De una parte, la cadena tiene un gran número de pequeñas empresas informales, que compiten con ventajas frente a las firmas que operan con todas las de la ley. Aunque se han emprendido programas y campañas para formalizarlas, el esfuerzo ha sido insuficiente y los esquemas asociativos tampoco han dado resultados buenos. Para que funcionen, los sistemas gerenciales y de producción se deberían reestructurar, lo cual parece una propuesta difícil de poner en marcha. No obstante, la recompensa para quienes se alíen vendría de las usuales economías de escala y de enfoque, que se obtendrían por la especialización interna. Además, se podrían trabajar nichos de mercado internacional que no exigen grandes volúmenes.

De otra parte, "existe la amenaza de la competencia desleal por parte del contrabando y la subfacturación de productos de origen chino pero que llegan por Panamá", advierte Luis Gustavo Flórez, presidente de Acicam, gremio de los industriales del sector. Según sus cálculos, unos 35 millones de los 50 millones de pares de zapatos importados entraron al país vía contrabando técnico.

Frente a esta última amenaza, las preferencias arancelarias de Estados Unidos en el ATPDEA le permitieron a la industria incrementar sus exportaciones. Entre 2001 y 2004, las ventas externas aumentaron 11,2% en cuero, 17,7% en marroquinería y 48% en calzado, lo que compensó la pérdida de mercado por el contrabando.

La resurrección del mercado venezolano y la posibilidad de llegar a otros destinos, básicamente Centro América, el Caribe y la Unión Europea, también le dieron un nuevo aire al sector. La marca Totto, de la empresa Nalsani, desea aumentar la facturación anual en Venezuela entre 15% y 20%, con 16 nuevas colecciones de ropa, maletines y accesorios. Además, pretenden conservar un incremento de 20% al año en sus ventas en ese país.



Todo a las ventas

El sector se prepara para vender en el exterior con varias estrategias. Por una parte, Acicam con productores de Bogotá, Medellín, Bucaramanga y Cúcuta, avanza en un trabajo para identificar nuevas formas en las que pueden entrar al mercado internacional.

También se ha empezado a mirar con detenimiento la compra de insumos del Mercosur, en particular de Brasil. Ya se han realizado tres misiones de empresarios a la Feria de Brasil, al igual que ruedas de negocios con este país. Las importaciones compensan el desabastecimiento que se produce cuando los productores nacionales exportan cueros crudos o semiterminados, con poca elaboración.

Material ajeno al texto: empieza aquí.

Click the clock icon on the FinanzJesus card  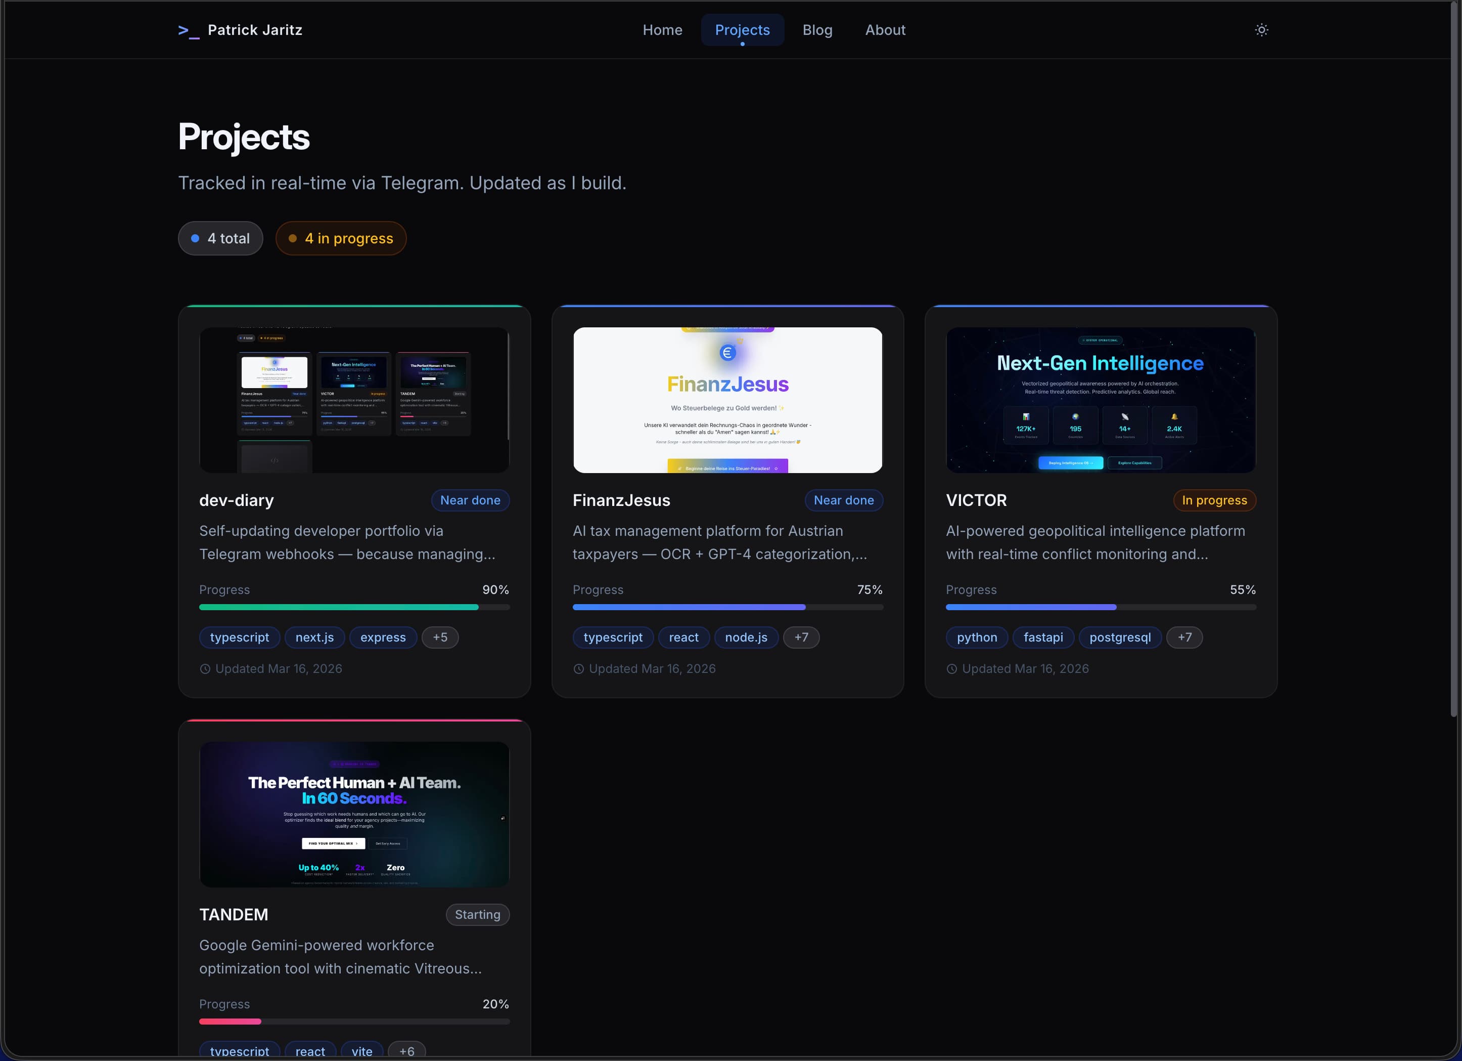point(579,669)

La posición de Colombia en la Comunidad Andina ha resultado además atractiva para los inversionistas. Artecola, una productora brasileña de pegantes y una de las más grandes de América Latina, tiene previsto abrir una planta en el país.

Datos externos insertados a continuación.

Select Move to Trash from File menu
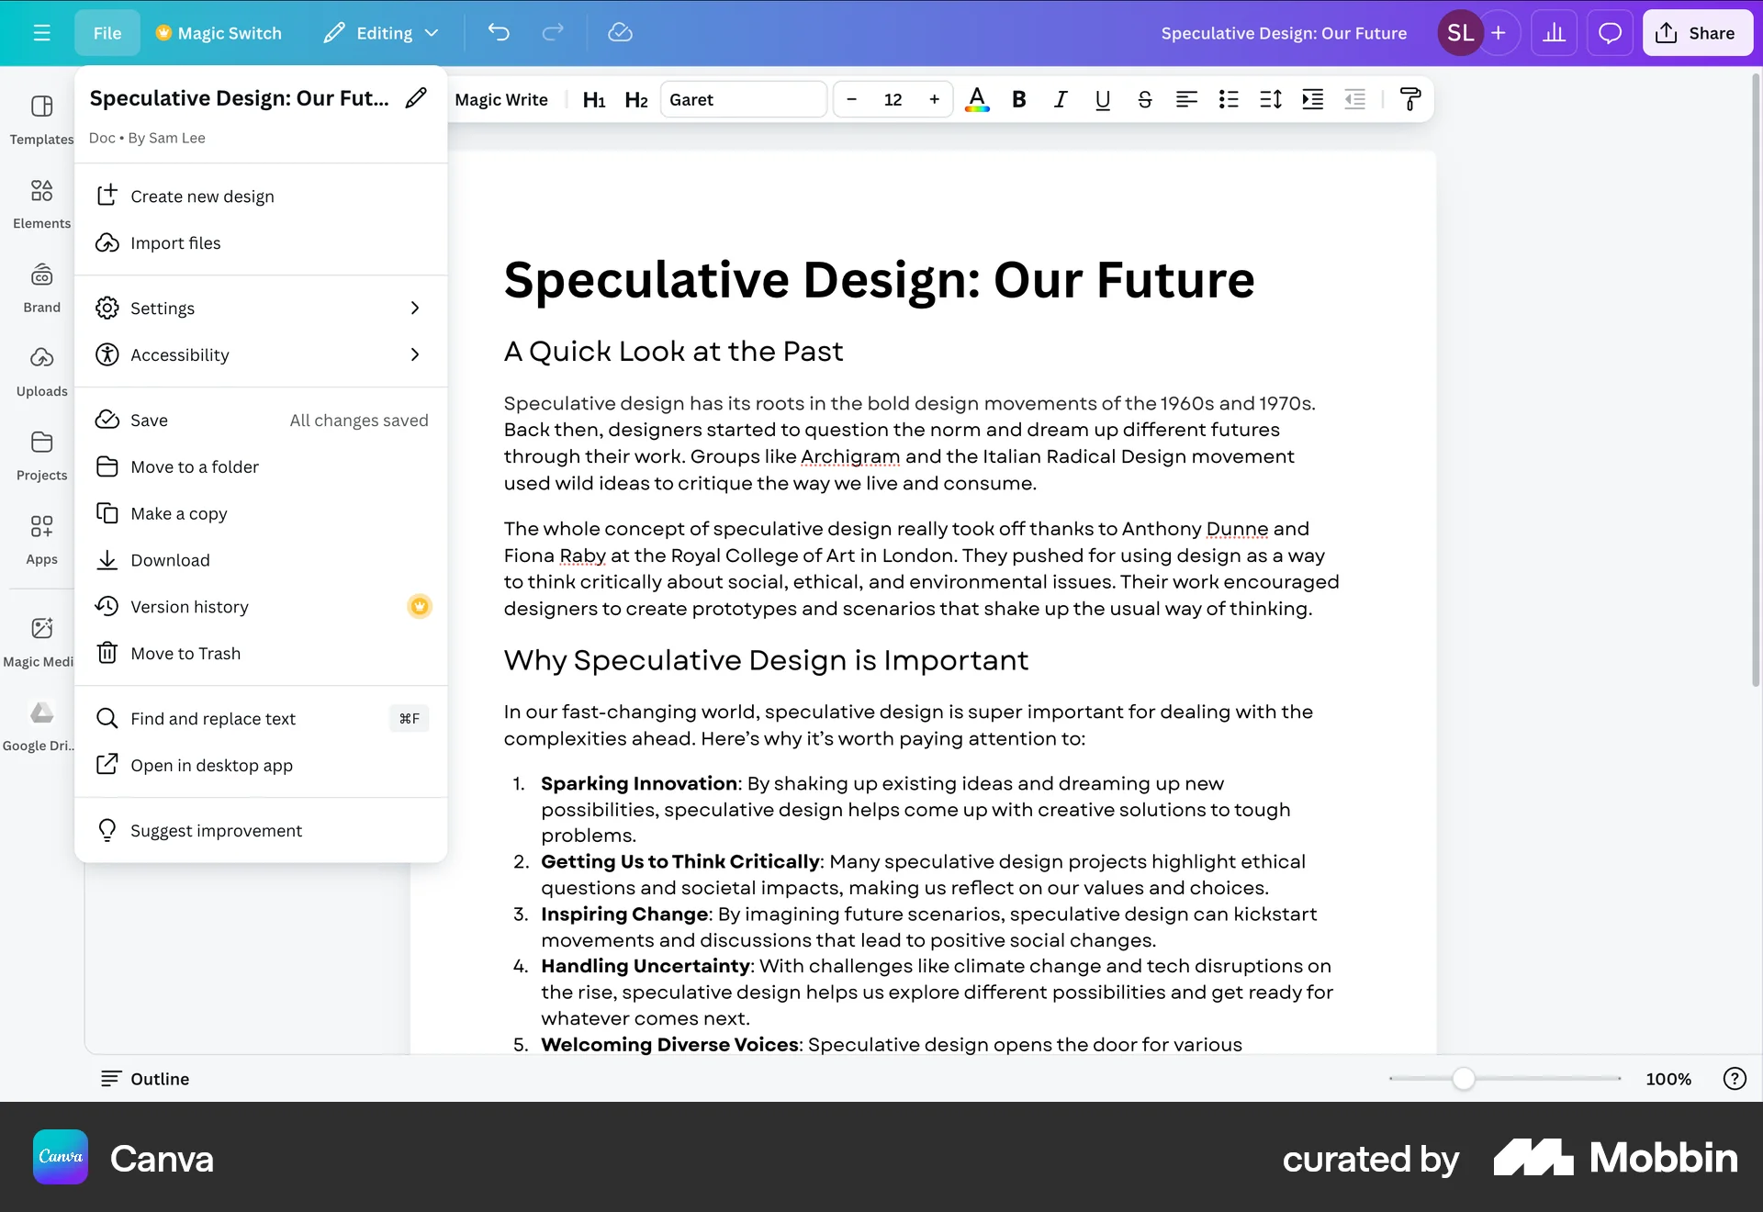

Si se concreta la negociación del TLC con Estados Unidos, jugadores de otros países como Brasil o incluso, China verían a Colombia como plataforma exportadora para ingresar al mercado estadounidense, cobijados con las preferencias arancelarias.

Como en otros sectores, el TLC capturó el interés de los empresarios locales, porque consideran que las condiciones para producir con calidad en Colombia son lo suficientemente buenas como para competir en Estados Unidos. Mario Hernández, de la compañía Mario Hernández S.A., cree en el tratado de libre comercio, pero piensa que la política de Estado debe ser clara en incentivar las inversiones extranjeras en el país.

Pero para que el TLC tenga efectos sólidos, los empresarios consideran que las normas de origen deben reconocer la incorporación de componentes, como la capellada en el calzado y el diseño y la manufactura en los productos de cuero.